Thankyou  Yeah that's the problem half the time, no one is mad enough to want to do it. Or worst yet they like the idea of it when they're sitting at home in front of the telly, then flake at the last minute when they realise what they're getting into! 



Mikeymutt said:


> That's superb slim Jim.I really need to do a sleep over.but I like a comfy bed to be honest loo..well done though guys looks quite an adventure.the boat looks fun but I would have to wear armbands as I am terrible in water ha ha



Thanks  It's really a lot comfier than it looks if you've got a certain standard of kit. I hear you on that one, I'm not a lover of water, but perhaps in time that could change - never say never


----------



## flyboys90 (Sep 9, 2015)

Tip Top video,photos and write up from the 2 privateers.Thank you I really enjoyed this post.


----------



## stu8fish (Sep 10, 2015)

Great set there. Love the idea of a sleepy explore.


----------



## SlimJim (Sep 11, 2015)

Cheers lads


----------



## zender126 (Sep 13, 2015)

Awesome!
I have been thinking of a visit here by kayak for a while (and Hoo as well).
Might have to sort out a trip


----------



## SlimJim (Sep 13, 2015)

zender126 said:


> Awesome!
> I have been thinking of a visit here by kayak for a while (and Hoo as well).
> Might have to sort out a trip



Go for it  No time like the present! Get in there while the weather is still Ok-ish and there's no wind, it's up to 3km one way


----------

◆ RECORD LIST:
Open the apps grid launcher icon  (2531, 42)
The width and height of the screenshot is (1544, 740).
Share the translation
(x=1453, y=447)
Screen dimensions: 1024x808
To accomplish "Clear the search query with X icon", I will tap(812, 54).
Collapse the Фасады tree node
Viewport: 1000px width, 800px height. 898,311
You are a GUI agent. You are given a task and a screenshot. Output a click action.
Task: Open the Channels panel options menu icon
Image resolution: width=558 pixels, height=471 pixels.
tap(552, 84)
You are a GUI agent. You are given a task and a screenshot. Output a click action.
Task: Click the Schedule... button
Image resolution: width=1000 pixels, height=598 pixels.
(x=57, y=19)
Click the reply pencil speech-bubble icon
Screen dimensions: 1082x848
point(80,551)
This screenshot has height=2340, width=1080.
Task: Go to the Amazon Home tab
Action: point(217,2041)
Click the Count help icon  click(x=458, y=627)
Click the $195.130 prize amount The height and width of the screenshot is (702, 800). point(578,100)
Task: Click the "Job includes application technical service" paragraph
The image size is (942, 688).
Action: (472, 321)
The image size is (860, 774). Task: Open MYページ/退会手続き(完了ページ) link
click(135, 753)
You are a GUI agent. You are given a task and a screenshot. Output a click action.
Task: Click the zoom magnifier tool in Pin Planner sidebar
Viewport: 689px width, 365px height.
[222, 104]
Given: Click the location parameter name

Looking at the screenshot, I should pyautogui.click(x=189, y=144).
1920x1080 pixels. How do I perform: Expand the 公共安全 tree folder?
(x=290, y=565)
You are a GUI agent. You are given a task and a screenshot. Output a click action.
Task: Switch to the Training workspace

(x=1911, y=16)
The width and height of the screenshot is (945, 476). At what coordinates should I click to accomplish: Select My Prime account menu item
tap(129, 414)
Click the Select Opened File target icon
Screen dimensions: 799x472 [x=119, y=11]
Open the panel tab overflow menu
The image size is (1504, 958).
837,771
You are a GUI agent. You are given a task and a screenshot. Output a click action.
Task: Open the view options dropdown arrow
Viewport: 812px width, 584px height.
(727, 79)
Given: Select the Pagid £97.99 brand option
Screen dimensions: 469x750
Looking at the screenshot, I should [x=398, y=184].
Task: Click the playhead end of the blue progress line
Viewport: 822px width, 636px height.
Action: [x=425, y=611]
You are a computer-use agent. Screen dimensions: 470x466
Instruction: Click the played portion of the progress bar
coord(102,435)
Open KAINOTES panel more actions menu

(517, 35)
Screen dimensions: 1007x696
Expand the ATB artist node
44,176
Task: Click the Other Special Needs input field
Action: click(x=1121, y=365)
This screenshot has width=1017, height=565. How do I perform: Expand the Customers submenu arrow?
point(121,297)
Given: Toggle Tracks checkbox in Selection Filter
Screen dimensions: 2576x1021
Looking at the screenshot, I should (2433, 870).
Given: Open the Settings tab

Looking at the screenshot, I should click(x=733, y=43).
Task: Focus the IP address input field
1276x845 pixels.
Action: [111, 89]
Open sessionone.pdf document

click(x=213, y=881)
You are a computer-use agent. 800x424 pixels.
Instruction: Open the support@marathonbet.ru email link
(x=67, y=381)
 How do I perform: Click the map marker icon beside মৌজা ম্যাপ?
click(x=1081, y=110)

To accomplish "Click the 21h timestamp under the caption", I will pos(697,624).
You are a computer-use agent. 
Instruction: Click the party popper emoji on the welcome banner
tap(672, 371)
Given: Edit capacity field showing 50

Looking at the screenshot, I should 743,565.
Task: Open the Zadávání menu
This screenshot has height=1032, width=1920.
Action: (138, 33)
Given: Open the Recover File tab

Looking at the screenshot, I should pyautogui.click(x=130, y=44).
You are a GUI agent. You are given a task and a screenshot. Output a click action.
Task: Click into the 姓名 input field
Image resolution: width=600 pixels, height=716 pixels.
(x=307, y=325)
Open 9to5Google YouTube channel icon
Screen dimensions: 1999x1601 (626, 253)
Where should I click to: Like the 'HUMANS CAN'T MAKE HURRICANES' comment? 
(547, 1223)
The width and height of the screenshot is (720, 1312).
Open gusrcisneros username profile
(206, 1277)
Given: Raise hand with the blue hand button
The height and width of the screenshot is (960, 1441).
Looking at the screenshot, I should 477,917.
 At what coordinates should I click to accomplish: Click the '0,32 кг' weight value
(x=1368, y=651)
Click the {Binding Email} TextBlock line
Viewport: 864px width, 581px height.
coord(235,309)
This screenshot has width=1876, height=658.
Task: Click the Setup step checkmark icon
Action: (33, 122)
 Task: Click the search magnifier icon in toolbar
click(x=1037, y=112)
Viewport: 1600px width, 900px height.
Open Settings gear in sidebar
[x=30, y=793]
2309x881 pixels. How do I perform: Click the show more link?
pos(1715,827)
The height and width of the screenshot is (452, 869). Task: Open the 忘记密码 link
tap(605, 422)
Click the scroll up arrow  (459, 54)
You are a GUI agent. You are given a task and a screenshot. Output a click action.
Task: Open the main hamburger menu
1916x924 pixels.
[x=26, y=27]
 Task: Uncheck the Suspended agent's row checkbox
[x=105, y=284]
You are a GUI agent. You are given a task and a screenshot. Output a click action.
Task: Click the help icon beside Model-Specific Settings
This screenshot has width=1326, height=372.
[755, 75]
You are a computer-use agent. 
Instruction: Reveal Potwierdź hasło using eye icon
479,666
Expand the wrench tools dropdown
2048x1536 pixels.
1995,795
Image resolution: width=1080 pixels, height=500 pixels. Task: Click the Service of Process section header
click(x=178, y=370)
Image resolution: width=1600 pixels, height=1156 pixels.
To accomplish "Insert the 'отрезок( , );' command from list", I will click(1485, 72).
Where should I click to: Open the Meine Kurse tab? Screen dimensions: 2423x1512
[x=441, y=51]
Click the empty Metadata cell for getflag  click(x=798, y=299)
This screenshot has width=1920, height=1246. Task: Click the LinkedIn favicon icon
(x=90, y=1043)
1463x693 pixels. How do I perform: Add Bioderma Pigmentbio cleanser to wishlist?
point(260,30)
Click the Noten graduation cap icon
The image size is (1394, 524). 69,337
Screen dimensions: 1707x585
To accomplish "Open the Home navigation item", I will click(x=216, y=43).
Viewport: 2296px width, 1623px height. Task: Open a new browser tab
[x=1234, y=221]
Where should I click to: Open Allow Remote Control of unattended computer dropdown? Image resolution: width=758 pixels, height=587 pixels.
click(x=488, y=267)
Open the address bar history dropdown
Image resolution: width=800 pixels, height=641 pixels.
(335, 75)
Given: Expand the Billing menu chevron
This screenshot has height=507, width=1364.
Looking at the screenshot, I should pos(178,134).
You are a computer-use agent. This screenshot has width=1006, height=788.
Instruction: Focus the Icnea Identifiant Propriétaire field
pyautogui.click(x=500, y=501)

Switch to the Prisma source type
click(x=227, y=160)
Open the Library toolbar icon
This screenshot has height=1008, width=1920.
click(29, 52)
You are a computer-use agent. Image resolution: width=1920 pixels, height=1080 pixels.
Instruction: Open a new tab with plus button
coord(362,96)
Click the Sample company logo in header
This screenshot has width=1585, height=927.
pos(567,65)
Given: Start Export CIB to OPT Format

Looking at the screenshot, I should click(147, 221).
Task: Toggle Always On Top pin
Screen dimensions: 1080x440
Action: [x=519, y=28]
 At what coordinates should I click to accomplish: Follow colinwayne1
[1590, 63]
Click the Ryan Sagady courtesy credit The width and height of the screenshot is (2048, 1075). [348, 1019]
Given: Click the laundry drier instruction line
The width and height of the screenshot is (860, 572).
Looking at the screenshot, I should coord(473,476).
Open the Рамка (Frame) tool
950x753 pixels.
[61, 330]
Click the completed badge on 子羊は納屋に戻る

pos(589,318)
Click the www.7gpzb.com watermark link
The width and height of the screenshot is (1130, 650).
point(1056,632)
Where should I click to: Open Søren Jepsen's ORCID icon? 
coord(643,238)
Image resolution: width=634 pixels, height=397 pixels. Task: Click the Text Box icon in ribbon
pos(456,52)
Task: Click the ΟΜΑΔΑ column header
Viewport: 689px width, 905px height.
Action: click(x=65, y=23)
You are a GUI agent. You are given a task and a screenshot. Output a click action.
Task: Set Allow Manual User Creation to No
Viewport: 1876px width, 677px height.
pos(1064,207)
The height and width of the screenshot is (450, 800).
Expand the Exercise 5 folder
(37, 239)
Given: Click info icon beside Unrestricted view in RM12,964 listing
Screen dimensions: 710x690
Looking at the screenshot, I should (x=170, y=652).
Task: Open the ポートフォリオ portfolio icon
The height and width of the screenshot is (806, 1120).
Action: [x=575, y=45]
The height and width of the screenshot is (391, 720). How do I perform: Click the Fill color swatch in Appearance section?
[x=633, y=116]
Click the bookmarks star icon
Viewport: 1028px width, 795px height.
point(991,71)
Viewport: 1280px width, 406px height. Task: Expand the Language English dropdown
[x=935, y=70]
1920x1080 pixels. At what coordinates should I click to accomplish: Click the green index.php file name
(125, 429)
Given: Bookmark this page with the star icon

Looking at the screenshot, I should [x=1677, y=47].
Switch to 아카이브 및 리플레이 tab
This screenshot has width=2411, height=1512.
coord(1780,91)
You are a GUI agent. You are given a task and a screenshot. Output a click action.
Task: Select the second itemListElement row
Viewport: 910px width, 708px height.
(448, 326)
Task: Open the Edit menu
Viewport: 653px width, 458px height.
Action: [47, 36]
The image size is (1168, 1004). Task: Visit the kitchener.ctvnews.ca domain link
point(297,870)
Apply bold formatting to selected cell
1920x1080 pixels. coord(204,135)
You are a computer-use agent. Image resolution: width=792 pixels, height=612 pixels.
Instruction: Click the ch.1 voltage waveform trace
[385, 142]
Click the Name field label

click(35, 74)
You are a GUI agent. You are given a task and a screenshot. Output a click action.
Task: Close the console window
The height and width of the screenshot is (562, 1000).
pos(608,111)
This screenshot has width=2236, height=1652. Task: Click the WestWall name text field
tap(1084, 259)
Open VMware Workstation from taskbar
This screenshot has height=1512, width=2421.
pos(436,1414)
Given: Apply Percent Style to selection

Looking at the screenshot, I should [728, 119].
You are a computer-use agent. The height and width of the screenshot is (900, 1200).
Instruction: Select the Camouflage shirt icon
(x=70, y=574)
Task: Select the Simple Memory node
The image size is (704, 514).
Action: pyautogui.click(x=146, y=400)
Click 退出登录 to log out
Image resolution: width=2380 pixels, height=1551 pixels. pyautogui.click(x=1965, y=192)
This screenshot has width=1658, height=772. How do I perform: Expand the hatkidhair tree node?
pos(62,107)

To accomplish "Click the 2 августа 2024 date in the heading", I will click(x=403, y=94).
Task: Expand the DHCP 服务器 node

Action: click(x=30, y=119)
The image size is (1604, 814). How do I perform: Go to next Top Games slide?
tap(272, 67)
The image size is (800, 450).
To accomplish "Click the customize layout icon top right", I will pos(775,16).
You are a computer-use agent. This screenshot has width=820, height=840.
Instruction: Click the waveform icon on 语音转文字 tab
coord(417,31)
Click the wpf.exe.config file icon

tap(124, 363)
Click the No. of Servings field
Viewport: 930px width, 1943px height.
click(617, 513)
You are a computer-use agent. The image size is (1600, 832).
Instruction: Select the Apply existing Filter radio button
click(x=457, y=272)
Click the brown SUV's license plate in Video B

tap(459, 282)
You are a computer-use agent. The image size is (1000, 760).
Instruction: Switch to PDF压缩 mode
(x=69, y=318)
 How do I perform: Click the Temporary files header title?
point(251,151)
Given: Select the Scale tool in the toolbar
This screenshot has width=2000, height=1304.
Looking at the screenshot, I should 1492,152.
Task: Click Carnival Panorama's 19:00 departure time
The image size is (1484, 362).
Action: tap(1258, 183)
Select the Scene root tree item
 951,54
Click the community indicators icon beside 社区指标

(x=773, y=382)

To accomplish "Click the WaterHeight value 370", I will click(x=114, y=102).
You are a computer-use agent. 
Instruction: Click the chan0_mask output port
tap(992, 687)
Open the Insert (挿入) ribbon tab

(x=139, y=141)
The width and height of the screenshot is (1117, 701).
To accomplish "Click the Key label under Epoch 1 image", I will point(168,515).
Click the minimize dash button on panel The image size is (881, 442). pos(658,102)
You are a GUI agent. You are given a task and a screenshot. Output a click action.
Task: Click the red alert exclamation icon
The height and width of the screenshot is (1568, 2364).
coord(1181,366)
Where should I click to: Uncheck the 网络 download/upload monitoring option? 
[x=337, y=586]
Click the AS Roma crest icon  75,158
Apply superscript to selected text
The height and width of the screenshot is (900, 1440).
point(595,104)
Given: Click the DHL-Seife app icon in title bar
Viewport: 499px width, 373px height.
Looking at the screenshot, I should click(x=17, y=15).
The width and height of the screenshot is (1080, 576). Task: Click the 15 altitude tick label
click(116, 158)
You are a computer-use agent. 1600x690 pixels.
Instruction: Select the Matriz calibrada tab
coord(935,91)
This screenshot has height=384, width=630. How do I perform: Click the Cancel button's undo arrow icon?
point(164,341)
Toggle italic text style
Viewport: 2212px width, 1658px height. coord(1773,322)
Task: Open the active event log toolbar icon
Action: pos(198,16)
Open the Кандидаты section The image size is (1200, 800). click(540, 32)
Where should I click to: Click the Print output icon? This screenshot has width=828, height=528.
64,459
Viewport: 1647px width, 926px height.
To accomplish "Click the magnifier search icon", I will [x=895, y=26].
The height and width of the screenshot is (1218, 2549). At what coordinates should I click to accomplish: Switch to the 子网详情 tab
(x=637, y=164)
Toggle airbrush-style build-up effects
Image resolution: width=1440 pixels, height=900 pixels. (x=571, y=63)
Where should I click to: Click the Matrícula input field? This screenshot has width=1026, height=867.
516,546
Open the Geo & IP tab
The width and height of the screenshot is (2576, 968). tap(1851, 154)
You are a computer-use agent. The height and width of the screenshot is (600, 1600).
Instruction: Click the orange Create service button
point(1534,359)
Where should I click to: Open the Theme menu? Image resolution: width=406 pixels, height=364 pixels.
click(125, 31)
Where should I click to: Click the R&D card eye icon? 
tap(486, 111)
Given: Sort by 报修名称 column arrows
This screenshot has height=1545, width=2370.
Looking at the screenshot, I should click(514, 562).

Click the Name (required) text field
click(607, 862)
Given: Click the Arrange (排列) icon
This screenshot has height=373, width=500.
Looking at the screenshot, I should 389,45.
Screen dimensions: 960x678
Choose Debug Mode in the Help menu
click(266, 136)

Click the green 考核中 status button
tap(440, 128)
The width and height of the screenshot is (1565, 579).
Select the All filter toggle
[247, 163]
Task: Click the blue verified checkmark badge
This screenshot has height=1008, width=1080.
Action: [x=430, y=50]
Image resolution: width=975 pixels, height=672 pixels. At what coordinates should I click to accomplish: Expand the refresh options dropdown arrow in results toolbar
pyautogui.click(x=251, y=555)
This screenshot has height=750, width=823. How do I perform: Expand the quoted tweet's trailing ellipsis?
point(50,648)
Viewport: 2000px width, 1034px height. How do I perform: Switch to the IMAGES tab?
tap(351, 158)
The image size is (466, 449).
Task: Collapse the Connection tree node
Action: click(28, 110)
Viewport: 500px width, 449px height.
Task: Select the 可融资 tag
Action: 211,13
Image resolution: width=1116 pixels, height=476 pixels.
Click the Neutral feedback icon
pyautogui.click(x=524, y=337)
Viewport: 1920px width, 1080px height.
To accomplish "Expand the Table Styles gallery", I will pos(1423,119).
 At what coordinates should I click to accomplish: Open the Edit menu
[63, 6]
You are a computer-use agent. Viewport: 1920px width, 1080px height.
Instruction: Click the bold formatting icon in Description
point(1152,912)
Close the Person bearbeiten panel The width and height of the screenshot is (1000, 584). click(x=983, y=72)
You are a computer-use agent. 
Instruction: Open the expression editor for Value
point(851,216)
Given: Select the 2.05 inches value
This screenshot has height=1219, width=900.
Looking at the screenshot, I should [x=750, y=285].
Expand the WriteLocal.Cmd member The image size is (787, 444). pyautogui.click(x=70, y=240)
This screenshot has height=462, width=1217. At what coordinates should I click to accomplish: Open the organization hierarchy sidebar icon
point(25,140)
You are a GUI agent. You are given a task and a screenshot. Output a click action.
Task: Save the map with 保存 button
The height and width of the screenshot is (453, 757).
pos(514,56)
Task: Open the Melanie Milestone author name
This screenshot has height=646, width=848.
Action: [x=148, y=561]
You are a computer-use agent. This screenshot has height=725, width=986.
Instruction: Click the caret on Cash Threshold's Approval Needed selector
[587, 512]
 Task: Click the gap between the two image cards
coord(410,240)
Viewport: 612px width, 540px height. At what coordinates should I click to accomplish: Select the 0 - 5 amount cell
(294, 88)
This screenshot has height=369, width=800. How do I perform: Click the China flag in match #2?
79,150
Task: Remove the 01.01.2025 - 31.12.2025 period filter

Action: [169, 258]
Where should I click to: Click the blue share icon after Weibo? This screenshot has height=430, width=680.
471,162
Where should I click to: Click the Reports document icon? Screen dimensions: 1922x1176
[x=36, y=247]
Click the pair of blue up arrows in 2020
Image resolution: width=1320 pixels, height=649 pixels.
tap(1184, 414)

◆ TASKS FOR THIS EXERCISE:
1. Duplicate the part of the forum thread starting with "## zender126 (Sep" and going on through "SlimJim (Sep 13, 2015)".
2. In the forum thread, how has zender126 been thinking of making a visit?

◆ SOLVED PROBLEMS:
1.
## zender126 (Sep 13, 2015)

Awesome!
I have been thinking of a visit here by kayak for a while (and Hoo as well).
Might have to sort out a trip


----------



## SlimJim (Sep 13, 2015)

2. By kayak.